SAT-749 Using the NLG-1 GRASP marker to investigate the role of sensory activity in Synaptic Partner Recognition in Caenorhabditis elegans

Saturday, October 13, 2012: 8:40 AM
Hall 4E/F (WSCC)
Luis Perez , NSF REU Research for Undergraduates using Molecular Biological Applications, San José State University, San José, CA
Benjamin Barsi-Rhyne , HHMI SCRIBE Program, San José State University, San José, CA
Kristine Miller , Department of Biological Sciences, San José State University, San José, CA
Christopher Vargas , NSF REU Research for Undergraduates using Molecular Biological Applications, San José State University, San José, CA
Emma Holdrich , Department of Biological Sciences, San José State University, San José, CA
Kristine Andersen , NSF REU Research for Undergraduates using Molecular Biological Applications, San José State University, San José, CA
Miri VanHoven, PhD , Department of Biological Sciences, San José State University, San José, CA
An important step in neural development is the formation of neuronal connections called synapses. During the development of these connections, long cellular extensions called neurites contact many potential partners, but faithfully form synapses with the correct synaptic partners through a process called synaptic partner recognition (SPR). To understand the molecular mechanisms that mediate SPR, we utilize NLG-1 GRASP (GFP Reconstitution Across Synaptic Partners), which is a transgenic fluorescent marker that labels synapses in the genetic model organism Caenorhabditis elegans.

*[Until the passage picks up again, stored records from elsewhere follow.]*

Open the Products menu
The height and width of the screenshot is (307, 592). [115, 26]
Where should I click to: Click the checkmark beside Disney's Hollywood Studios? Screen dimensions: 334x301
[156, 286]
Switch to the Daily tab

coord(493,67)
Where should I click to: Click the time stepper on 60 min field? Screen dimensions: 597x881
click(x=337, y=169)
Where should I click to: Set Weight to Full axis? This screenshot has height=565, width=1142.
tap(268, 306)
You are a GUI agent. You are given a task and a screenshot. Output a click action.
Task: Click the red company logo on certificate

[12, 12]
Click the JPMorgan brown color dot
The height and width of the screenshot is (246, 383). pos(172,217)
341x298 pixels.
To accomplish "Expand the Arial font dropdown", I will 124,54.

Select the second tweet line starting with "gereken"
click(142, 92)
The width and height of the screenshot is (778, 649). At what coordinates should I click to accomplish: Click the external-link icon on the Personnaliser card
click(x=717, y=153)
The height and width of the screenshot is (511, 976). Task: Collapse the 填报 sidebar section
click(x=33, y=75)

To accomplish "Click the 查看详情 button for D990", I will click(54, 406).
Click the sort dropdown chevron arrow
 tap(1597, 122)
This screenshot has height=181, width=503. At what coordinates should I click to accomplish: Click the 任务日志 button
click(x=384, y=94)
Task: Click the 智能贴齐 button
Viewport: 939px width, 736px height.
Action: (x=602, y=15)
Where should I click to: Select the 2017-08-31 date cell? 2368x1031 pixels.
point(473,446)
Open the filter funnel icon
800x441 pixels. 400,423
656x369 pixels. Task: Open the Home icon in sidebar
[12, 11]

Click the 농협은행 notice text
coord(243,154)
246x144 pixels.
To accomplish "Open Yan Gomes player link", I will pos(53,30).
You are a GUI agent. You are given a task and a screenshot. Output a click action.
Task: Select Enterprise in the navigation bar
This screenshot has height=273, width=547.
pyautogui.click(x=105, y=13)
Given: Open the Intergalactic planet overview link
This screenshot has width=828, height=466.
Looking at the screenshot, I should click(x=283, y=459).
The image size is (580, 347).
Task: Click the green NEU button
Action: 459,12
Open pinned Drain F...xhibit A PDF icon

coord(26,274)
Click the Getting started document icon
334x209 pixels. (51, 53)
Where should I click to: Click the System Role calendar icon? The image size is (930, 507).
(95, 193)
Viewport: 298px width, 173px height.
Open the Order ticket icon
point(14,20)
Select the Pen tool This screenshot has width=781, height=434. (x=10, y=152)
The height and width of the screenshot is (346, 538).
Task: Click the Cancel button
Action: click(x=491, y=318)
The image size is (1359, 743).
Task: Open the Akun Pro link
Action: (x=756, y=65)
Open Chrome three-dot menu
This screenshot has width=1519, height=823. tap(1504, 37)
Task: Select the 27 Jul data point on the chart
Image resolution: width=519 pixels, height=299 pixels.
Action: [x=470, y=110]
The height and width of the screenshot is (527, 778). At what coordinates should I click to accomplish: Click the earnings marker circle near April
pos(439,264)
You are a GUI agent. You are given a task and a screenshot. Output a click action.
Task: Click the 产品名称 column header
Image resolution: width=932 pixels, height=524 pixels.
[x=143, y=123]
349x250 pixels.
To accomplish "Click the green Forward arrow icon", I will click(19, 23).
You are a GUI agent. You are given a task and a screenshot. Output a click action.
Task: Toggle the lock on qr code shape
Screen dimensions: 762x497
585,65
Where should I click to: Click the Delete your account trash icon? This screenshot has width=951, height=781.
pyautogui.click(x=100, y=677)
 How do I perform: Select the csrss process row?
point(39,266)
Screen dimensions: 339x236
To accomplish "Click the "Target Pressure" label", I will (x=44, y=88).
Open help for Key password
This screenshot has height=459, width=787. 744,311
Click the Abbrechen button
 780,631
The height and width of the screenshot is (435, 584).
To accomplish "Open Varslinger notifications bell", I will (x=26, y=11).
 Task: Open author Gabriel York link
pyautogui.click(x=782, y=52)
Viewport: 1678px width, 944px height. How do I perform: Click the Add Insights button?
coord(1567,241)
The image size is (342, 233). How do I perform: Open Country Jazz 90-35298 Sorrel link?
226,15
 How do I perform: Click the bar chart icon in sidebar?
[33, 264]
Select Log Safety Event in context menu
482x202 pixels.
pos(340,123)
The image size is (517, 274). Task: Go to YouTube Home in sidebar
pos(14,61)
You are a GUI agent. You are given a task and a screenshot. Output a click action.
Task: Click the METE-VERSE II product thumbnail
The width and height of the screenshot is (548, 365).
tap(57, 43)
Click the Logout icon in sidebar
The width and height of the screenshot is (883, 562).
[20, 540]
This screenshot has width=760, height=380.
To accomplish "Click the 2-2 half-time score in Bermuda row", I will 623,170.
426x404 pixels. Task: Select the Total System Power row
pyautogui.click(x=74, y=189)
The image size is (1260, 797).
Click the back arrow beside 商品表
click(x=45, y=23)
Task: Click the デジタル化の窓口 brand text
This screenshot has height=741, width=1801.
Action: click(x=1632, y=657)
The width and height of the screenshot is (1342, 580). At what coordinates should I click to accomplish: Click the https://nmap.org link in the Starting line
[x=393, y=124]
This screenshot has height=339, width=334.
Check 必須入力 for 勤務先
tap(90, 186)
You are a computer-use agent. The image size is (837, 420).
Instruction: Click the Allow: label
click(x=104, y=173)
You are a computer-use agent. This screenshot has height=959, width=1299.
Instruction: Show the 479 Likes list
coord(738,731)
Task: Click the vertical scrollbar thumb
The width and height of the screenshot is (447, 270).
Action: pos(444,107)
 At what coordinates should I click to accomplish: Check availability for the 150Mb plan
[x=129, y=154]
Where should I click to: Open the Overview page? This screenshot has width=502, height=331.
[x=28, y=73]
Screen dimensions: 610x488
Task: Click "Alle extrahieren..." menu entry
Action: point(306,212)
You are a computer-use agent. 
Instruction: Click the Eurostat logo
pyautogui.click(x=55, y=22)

Specifically, we have labeled synapses between the left and right PHB sensory neurons and the left and right AVA interneurons.  Our aim is to determine if genes required for sensory activity are also required for PHB-to-AVA SPR.  We have found that odr-3, a G-protein α-subunit previously identified for its role in chemosensation, is required for PHB-to-AVA SPR. Our preliminary data indicates that odr-3 mutants have a 54% reduction in NLG-1 GRASP intensity, but maintain normal neurite contact. This suggests that sensory activity mediates PHB-to-AVA SPR. To determine if odr-3 is required for establishment or maintenance of SPR, we are conducting a time-course.  We are also testing additional sensory mutants to determine if they have similar SPR defects. By understanding the role of sensory activity in SPR, we can better understand this fundamental process.